Several tools overlap enough to cause misselection: ask_pipeworx and ask_pipeworx_beta are functionally identical right now, ask_pipeworx_grounded and validate_claim both handle factual lookup/verification, and ai_visibility_check/scan_competitor_ai_presence are near duplicates in scope. The country/state/city tools are distinct but sit in a pile of unrelated Pipeworx tools, adding confusion.

Naming Consistency3/5

All names are lower_snake_case and families like polymarket_* and ask_pipeworx* help group tools, but the verb_noun convention is inconsistent: entity_profile, deep_research, recent_alerts, and pipeworx_trending are noun phrases, while remember/forget/subscribe are bare verbs.
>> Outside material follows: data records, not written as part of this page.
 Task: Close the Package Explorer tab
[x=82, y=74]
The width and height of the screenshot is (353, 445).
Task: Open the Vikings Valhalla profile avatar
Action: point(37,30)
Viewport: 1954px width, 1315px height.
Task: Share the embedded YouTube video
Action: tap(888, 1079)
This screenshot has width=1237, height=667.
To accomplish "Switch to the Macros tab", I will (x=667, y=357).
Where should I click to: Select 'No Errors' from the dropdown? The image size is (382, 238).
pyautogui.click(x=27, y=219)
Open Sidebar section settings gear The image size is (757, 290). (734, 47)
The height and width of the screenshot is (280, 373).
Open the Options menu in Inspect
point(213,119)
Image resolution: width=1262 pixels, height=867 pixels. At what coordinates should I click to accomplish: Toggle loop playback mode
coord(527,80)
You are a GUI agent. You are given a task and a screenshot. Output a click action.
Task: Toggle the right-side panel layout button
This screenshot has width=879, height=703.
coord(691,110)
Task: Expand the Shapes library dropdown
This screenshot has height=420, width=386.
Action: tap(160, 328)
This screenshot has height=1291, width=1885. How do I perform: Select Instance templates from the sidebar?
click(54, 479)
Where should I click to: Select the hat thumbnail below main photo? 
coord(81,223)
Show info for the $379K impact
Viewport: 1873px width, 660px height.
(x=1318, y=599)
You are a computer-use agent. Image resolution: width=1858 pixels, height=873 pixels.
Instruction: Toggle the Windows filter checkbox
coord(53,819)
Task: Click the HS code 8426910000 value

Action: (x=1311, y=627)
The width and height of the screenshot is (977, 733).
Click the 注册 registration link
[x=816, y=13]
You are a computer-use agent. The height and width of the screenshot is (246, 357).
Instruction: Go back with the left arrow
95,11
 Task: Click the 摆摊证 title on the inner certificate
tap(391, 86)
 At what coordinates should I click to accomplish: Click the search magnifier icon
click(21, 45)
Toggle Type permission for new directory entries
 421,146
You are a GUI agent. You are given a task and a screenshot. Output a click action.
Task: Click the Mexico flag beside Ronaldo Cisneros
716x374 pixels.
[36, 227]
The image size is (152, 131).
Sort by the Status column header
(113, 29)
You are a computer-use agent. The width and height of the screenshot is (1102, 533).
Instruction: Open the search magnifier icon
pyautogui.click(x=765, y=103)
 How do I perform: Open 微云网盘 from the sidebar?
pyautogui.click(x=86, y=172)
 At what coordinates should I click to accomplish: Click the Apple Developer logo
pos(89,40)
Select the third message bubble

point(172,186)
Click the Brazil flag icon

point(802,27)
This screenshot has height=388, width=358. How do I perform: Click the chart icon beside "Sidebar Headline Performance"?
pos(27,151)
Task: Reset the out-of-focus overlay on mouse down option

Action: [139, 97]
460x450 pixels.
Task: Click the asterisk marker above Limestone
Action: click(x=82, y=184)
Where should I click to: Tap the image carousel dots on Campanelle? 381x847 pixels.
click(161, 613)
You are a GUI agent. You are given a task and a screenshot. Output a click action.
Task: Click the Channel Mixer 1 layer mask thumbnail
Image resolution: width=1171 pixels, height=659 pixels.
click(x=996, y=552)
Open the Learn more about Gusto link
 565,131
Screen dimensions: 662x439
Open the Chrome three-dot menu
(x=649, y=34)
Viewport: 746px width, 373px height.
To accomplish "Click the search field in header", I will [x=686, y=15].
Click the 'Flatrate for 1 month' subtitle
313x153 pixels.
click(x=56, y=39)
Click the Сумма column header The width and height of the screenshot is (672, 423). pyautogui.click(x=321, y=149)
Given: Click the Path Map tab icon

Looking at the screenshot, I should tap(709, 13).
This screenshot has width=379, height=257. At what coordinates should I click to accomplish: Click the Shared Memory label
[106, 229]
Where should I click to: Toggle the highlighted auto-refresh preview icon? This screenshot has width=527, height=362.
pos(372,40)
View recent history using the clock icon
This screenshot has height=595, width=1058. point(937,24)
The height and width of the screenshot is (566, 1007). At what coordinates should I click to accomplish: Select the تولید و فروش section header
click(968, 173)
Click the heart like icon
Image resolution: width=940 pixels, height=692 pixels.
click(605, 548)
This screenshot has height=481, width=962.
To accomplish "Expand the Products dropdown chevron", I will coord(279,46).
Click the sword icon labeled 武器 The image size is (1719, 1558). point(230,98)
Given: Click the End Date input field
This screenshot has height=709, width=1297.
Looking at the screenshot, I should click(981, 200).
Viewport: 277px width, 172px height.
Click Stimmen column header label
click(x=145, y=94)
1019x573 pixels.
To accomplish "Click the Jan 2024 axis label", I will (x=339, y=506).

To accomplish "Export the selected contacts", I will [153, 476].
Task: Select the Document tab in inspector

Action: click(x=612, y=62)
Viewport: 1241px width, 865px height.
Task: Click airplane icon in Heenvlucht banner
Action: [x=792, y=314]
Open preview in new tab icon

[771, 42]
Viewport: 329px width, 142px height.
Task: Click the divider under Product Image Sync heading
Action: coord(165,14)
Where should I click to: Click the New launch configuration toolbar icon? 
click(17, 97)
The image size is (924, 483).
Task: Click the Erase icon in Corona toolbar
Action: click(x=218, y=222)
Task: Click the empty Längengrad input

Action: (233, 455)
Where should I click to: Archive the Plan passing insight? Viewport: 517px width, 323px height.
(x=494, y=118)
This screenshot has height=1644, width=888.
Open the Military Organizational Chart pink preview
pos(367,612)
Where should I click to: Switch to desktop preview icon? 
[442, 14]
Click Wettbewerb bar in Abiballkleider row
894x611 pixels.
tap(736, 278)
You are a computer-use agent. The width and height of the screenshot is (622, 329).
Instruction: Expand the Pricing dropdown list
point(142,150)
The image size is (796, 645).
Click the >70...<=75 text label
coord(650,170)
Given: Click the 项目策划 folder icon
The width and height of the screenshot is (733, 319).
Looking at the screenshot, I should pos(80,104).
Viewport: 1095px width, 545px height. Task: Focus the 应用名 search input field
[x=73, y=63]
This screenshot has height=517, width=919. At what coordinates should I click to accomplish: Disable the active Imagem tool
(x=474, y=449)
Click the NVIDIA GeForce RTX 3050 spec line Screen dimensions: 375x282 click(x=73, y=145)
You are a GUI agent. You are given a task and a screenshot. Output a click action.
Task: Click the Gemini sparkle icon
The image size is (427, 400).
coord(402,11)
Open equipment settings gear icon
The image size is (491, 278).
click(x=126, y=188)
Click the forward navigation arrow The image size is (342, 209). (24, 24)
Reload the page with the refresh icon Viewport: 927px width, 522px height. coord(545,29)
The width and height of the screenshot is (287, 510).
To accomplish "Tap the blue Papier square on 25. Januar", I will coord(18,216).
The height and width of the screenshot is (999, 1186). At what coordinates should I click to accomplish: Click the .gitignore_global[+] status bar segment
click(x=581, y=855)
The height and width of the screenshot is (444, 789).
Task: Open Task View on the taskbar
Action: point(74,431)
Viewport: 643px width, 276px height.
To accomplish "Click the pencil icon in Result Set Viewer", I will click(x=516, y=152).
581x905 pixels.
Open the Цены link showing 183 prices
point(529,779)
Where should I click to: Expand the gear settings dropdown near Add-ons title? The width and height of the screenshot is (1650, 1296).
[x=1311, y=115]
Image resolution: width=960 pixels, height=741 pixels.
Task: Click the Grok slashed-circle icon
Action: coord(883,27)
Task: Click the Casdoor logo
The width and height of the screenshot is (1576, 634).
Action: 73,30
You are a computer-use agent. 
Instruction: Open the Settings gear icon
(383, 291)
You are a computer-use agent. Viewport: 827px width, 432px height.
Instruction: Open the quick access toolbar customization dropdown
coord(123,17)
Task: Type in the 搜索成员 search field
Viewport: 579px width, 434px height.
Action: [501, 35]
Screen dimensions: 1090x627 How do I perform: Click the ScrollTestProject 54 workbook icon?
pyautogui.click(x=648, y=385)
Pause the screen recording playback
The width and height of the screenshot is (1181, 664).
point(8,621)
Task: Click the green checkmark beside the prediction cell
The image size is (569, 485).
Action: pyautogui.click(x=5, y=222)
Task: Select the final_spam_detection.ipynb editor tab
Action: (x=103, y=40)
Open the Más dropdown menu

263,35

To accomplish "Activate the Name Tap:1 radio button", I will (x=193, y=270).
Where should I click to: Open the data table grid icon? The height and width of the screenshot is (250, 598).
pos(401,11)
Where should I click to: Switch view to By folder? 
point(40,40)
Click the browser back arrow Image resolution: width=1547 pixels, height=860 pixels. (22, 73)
It is readable but not a predictable pattern.

Tool Count2/5

34 tools is above the practical ceiling for a focused MCP server, and the mismatch is severe: only 3 tools match the 'Country State City' name while 31 belong to a broad Pipeworx platform. A geographic server would need roughly 3-6 focused tools; this surface is bloted.

Completeness2/5

For the stated Country State City domain, list_countries/get_states/get_cities provide the basic hierarchy, but there is no city search, country/state detail lookup, or attribute discovery beyond the three list endpoints, making the useful geographic surface thin. For the Pipeworx domain the coverage is broader, but that confirms the identity mismatch and obscures the server's actual purpose.